Directed Evolution of a Designer Enzyme Featuring an Unnatural Catalytic Amino Acid

Abstract

The impressive rate accelerations that enzymes display in nature often result from boosting the inherent catalytic activities of side chains by their precise positioning inside a protein binding pocket. Such fine-tuning is also possible for catalytic unnatural amino acids. Specifically, the directed evolution of a recently described designer enzyme, which utilizes an aniline side chain to promote a model hydrazone formation reaction, is reported. Consecutive rounds of directed evolution identified several mutations in the promiscuous binding pocket, in which the unnatural amino acid is embedded in the starting catalyst. When combined, these mutations boost the turnover frequency (k_cat ) of the designer enzyme by almost 100-fold. This results from strengthening the catalytic contribution of the unnatural amino acid, as the engineered designer enzymes outperform variants, in which the aniline side chain is replaced with a catalytically inactive tyrosine residue, by more than 200-fold.

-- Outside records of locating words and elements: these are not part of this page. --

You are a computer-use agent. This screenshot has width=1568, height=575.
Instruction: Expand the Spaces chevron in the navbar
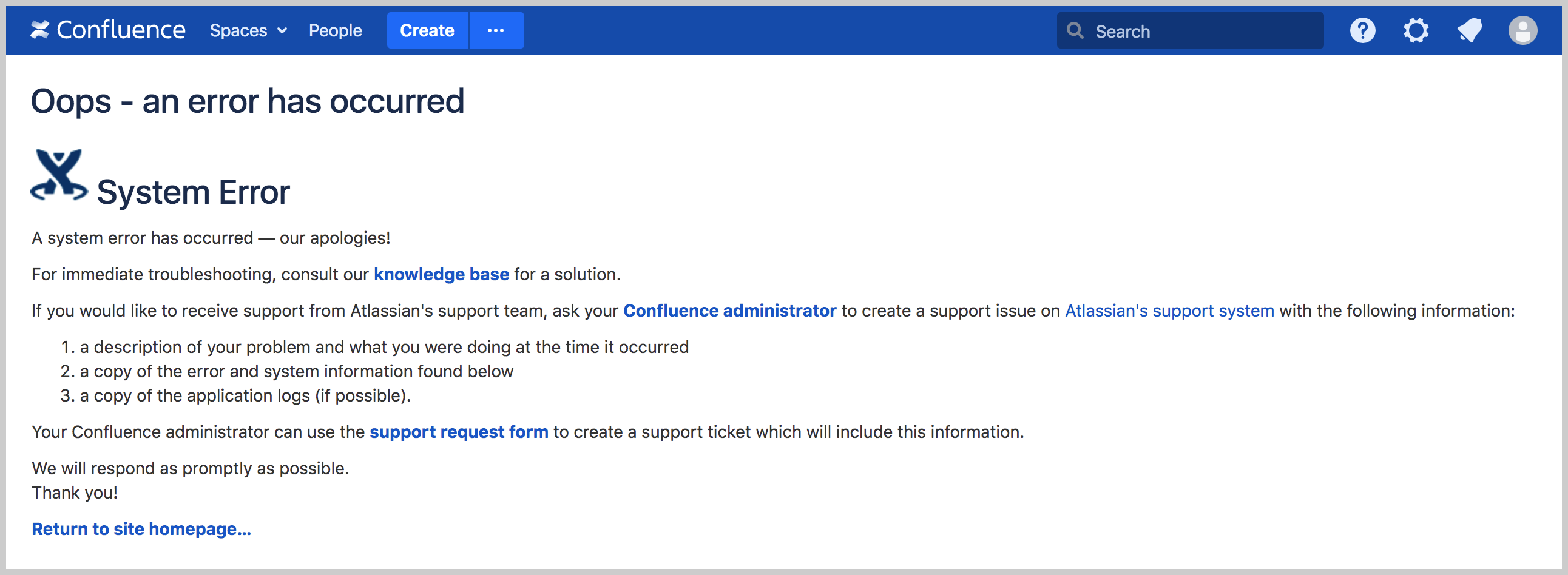tap(282, 30)
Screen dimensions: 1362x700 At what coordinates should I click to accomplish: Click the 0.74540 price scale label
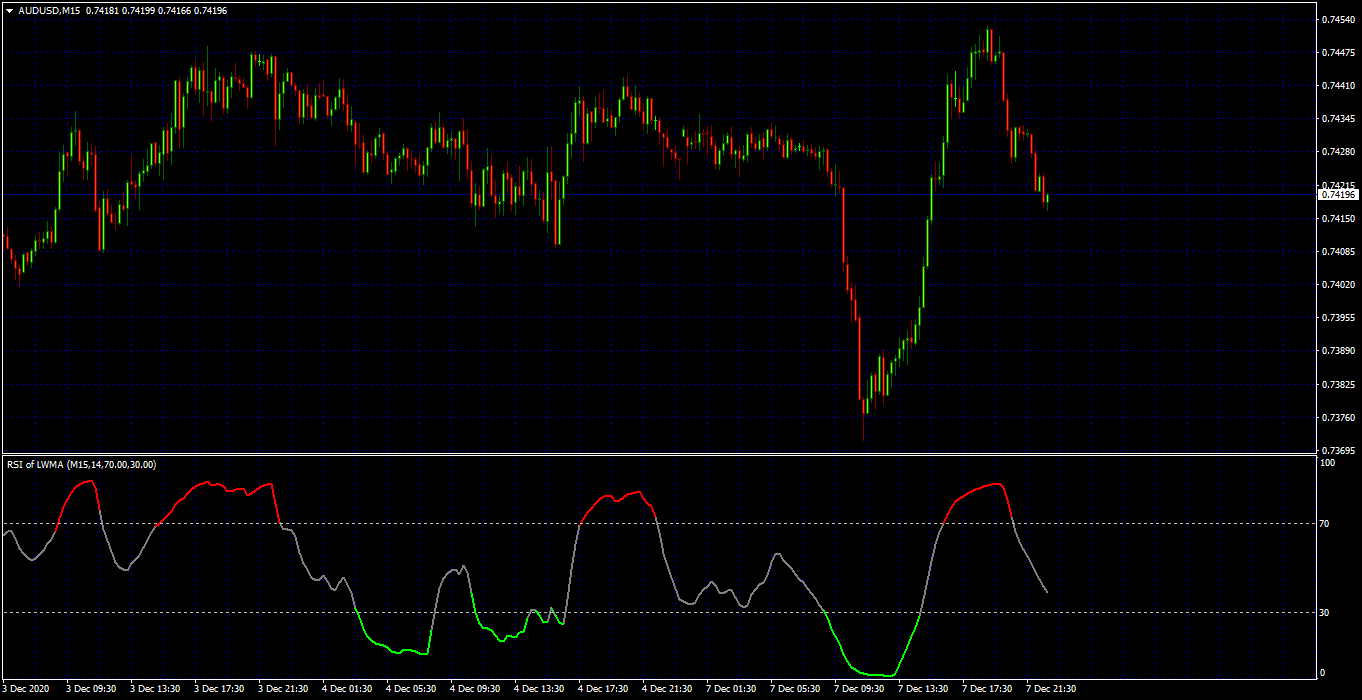tap(1338, 19)
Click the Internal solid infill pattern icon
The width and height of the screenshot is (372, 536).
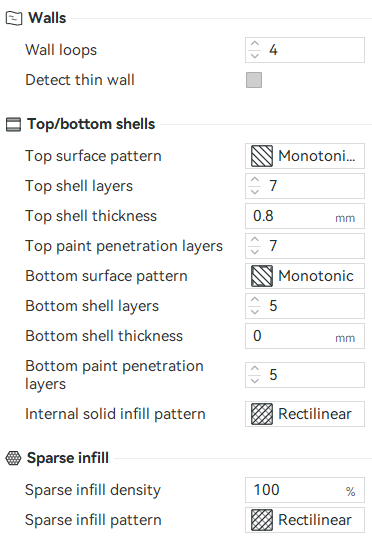(x=262, y=414)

Keywords: directed evolution; enzyme catalysis; enzyme design; hydrazones; organocatalysis.

Figure 1

A) Chemical structure of p‐aminophenylalanine. B) Formation of an iminium ion intermediate in the presence of anilines accelerates hydrazone (X=NH) and oxime (X=O) formation reactions (for clarity, the reversibility of these reactions is not shown). C) Crystal structure of the LmrR_pAF homodimer (PDB: 6I8N). Catalytic aniline side chains (red) and Trp96 (pink) are shown as sticks. The positions of the β‐carbons of 13 additional residues that line the binding pocket of LmrR_pAF are shown as spheres. A 3‐(N‐morpholino)propanesulfonic acid (MOPS) buffer molecule that was found to be sandwiched between the central tryptophans is omitted for clarity (see Supporting Information).

Figure 2

A) Reaction conditions for the model hydrazone formation between NBD‐H and 4‐HBA in cleared lysates. B) Close‐up of the hydrophobic pore in LmrR_pAF. Trp96s and pAF15s shown as sticks; β‐carbons of positions that gave rise to improved variants in round one and two are shown as spheres (color code as indicated). C) Evolutionary optimization of LmrR_pAF. Apparent catalytic efficiencies (k _cat/K _m)_app) of selected variants and their improvement with respect to LmrR_pAF (see Table S1 and Figure S3 in the Supporting Information for a more detailed analysis); errors are standard deviations of at least three independent experiments; color code as in Figure 2 B. D) Comparison of saturation kinetics at a 4‐HBA concentration of 5 mm for LmrR_pAF and the best variants obtained after two rounds of directed evolution. Errors are standard deviations of at least three independent experiments.